Novo fórum latino-americano sem EUA gera mais perguntas que respostas

  • Líderes latino-americanos concordaram essa semana em criar bloco sem EUA e Canadá

    Líderes latino-americanos concordaram essa semana em criar bloco sem EUA e Canadá

O novo fórum político organizado na América Latina sem a presença de Estados Unidos e Canadá suscita mais perguntas do que respostas, de acordo com especialistas em Washington, enquanto que o governo de Barack Obama mantém silêncio prudente.

"Eu não diria que é uma ameaça, e sim um desafio, mas não só para os Estados Unidos, como também para os próprios países latino-americanos", considera Michael Shifter, presidente do centro de análises Diálogo Interamericano.

O novo fórum, que não tem forma nem regras definidas, foi aprovado na cúpula do Grupo do Rio desta semana em Cancún (México), que reúne 32 países.

Os estatutos devem ser debatidos em uma nova reunião em Caracas em 2011, o que para alguns analistas não acontecerá por acaso.

"O Grupo do Rio não inclui os Estados Unidos, mas sim Cuba, e isto só beneficia (o presidente venezuelano Hugo) Chávez", critica Jaime Daremblum, diretor para Assuntos Latino-Americanos do Instituto Hudson.

A principal vítima poderá ser a Organização de Estados Americanos (OEA), que, segundo o presidente boliviano Evo Morales, "agoniza".

A autoridade democrática da organização ficou fortemente comprometida com o recente golpe de Estado em Honduras, condenado por unanimidade por todos os membros (incluindo Estados Unidos), mas do qual o governo de fato saiu imune.

No entanto, a OEA conta com uma Carta Democrática desde 2001, que ajudou a definir um objetivo comum na região após a Guerra Fria do século XX, considera Shifter.

"É preciso saber com que tipo de documento trabalharão em Caracas" que possa ter a mesma ambição dessa Carta, que continua vigente apesar de todas as controvérsias, advertiu o especialista.

O que mais faz falta são órgãos para dirimir conflitos em uma região que mostra mais do que nunca uma grande diversidade política, consideram os técnicos.

A disputa verbal em Cancún entre o presidente venezuelano Chávez e seu colega colombiano Alvaro Uribe é uma prévia do que poderá ocorrer no fórum.

"Tudo isso seria superável se existisse um interesse real em regular a OEA. No entanto, alguns atores importantes na região, principalmente o Brasil, parecem totalmente desinteressados pela organização", afirma Kevin Casas-Zamora, do Brookings Institut.
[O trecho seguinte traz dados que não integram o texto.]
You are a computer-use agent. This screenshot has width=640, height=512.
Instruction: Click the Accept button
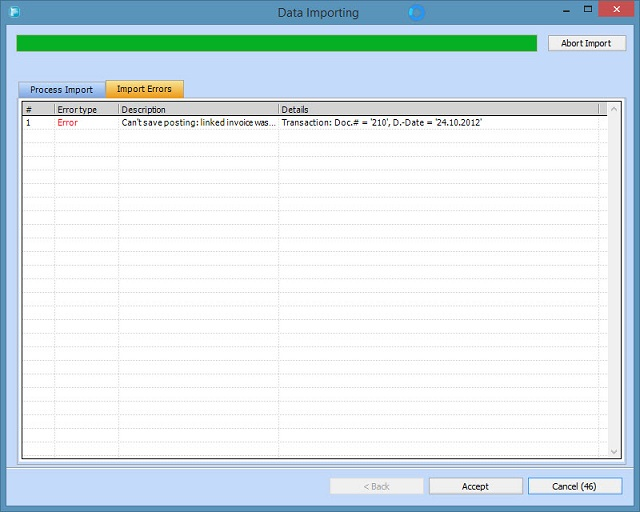click(x=475, y=486)
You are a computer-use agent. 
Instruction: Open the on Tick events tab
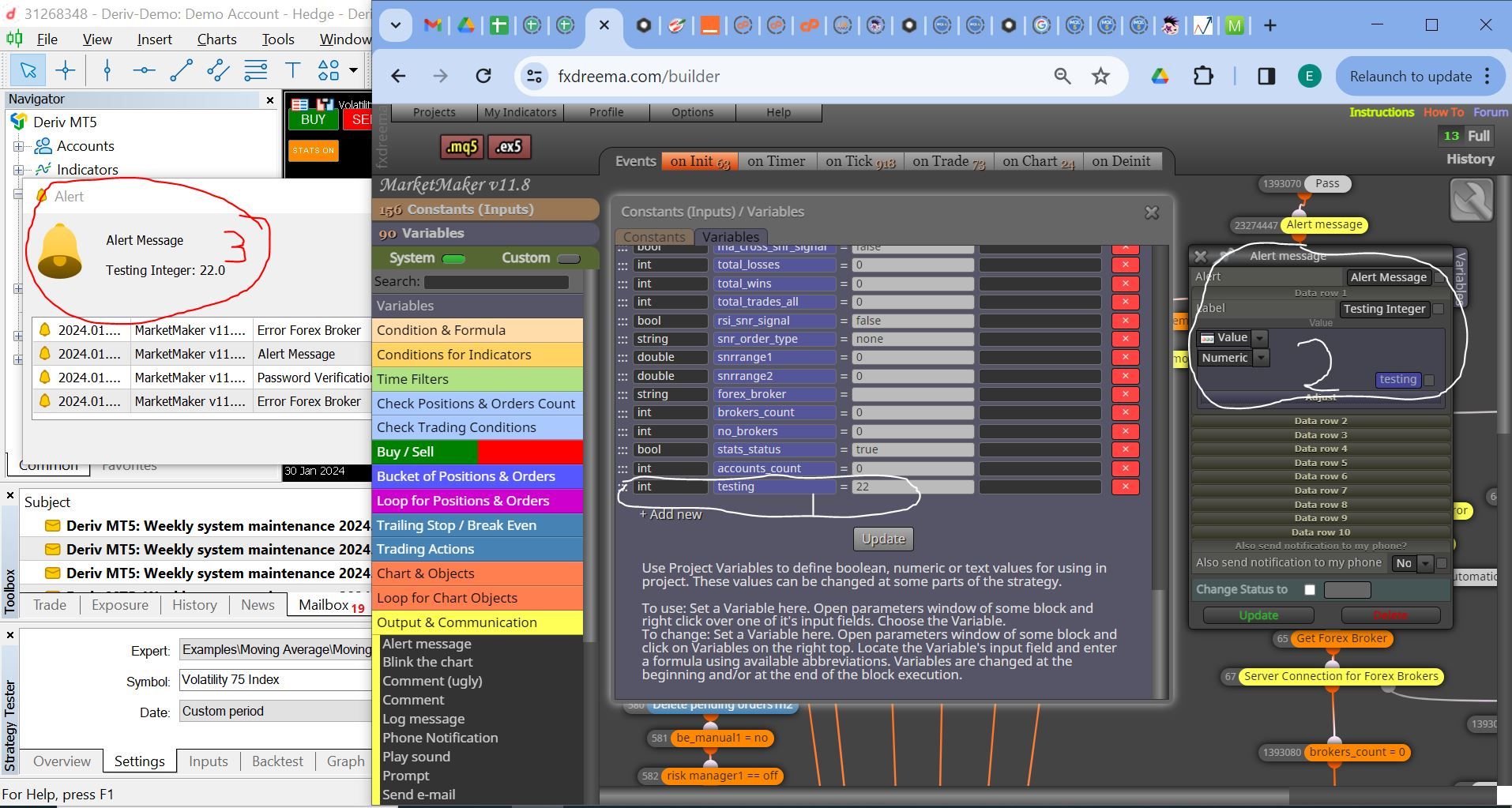point(860,161)
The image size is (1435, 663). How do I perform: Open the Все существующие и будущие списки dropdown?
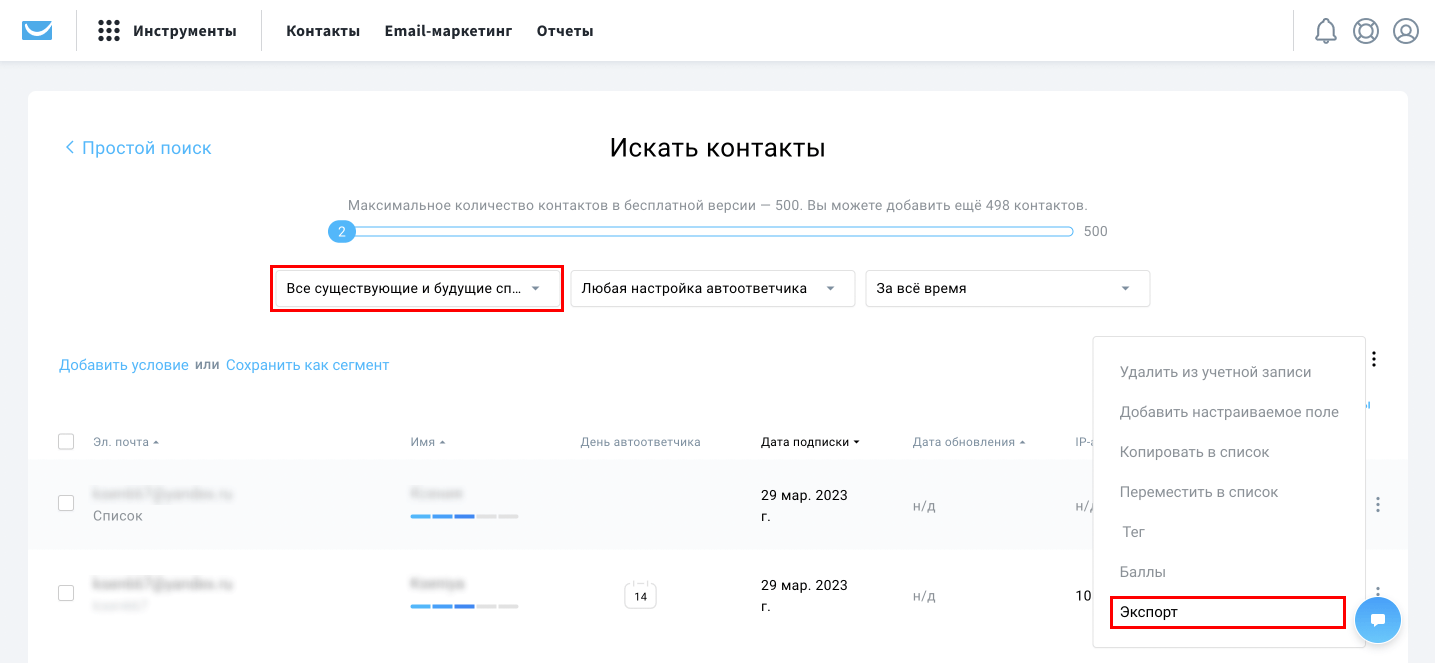click(415, 288)
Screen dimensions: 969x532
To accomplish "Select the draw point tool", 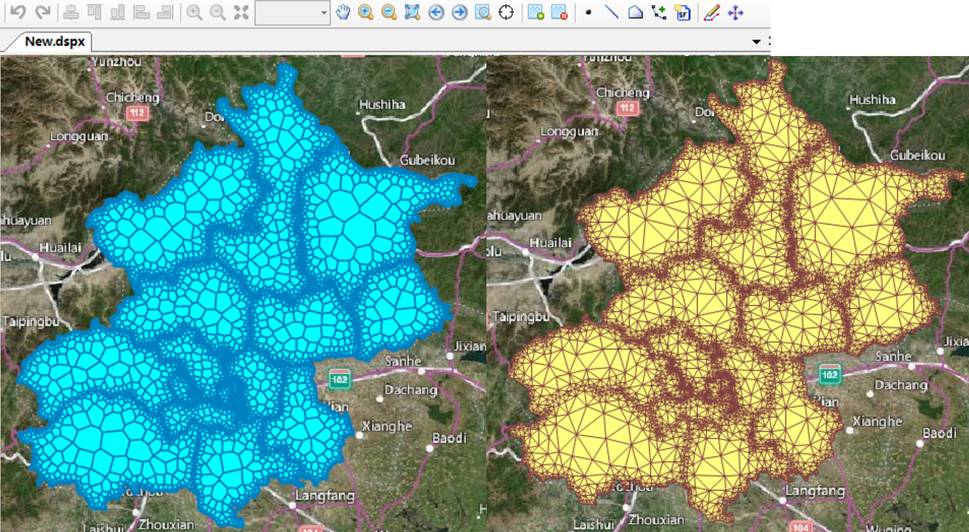I will pos(588,13).
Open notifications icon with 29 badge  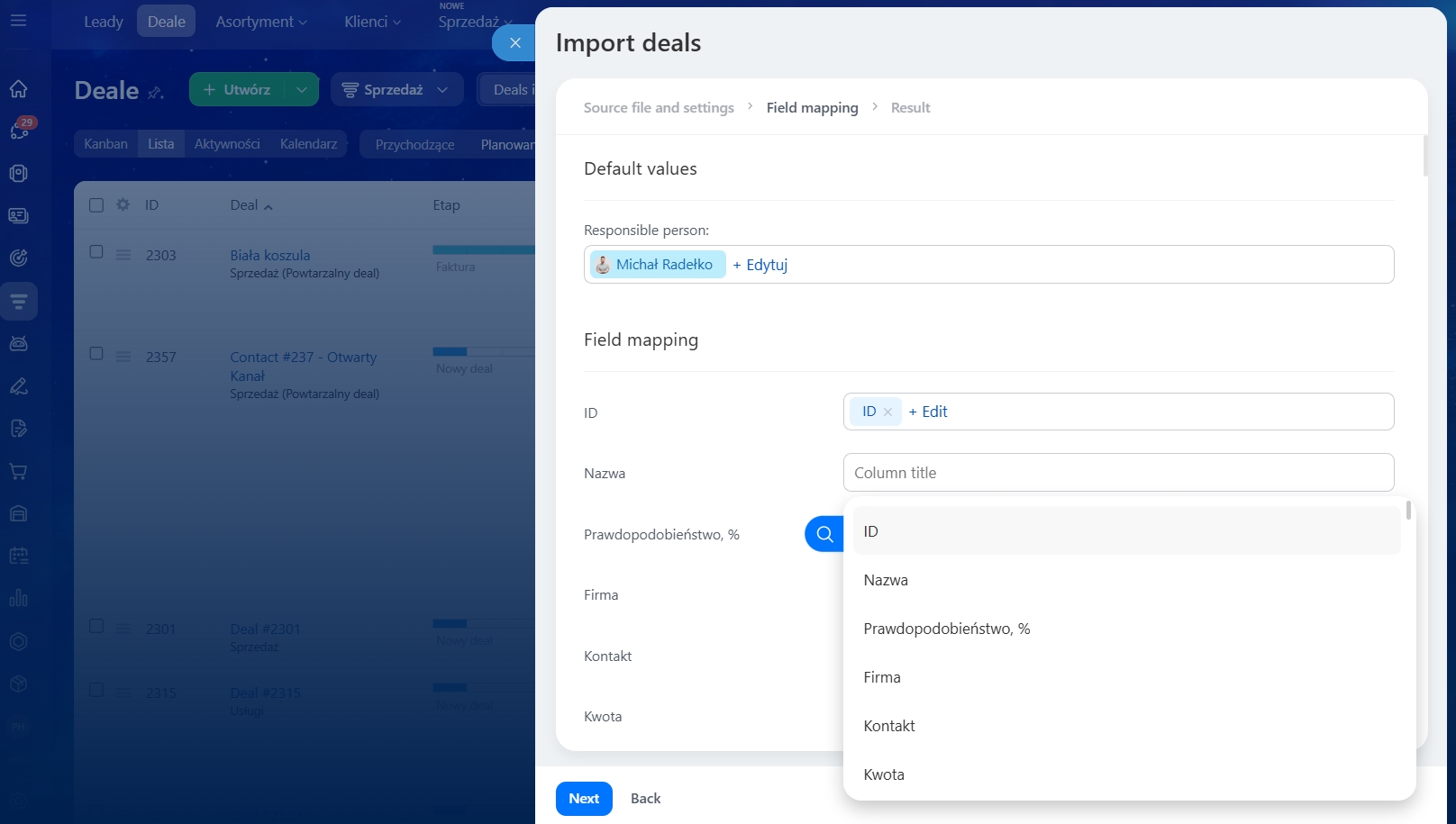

Esse especialista considera que pode interessar aos Estados Unidos a criação de um fórum de disputas, enquanto aprofundam suas relações com os grandes protagonistas regionais, como Brasil e México.

Um novo bloco "não é um problema para os Estados Unidos", assegurou nesta semana o secretário de Estado adjunto para a América Latina, Arturo Valenzuela.

De qualquer forma, o fórum acrescentará provavelmente mais uma cúpula à carregada lista de reuniões da região, entre a Cúpula das Américas, a Iberoamericana e outras parciais, como a da Unasul ou do grupo Alba.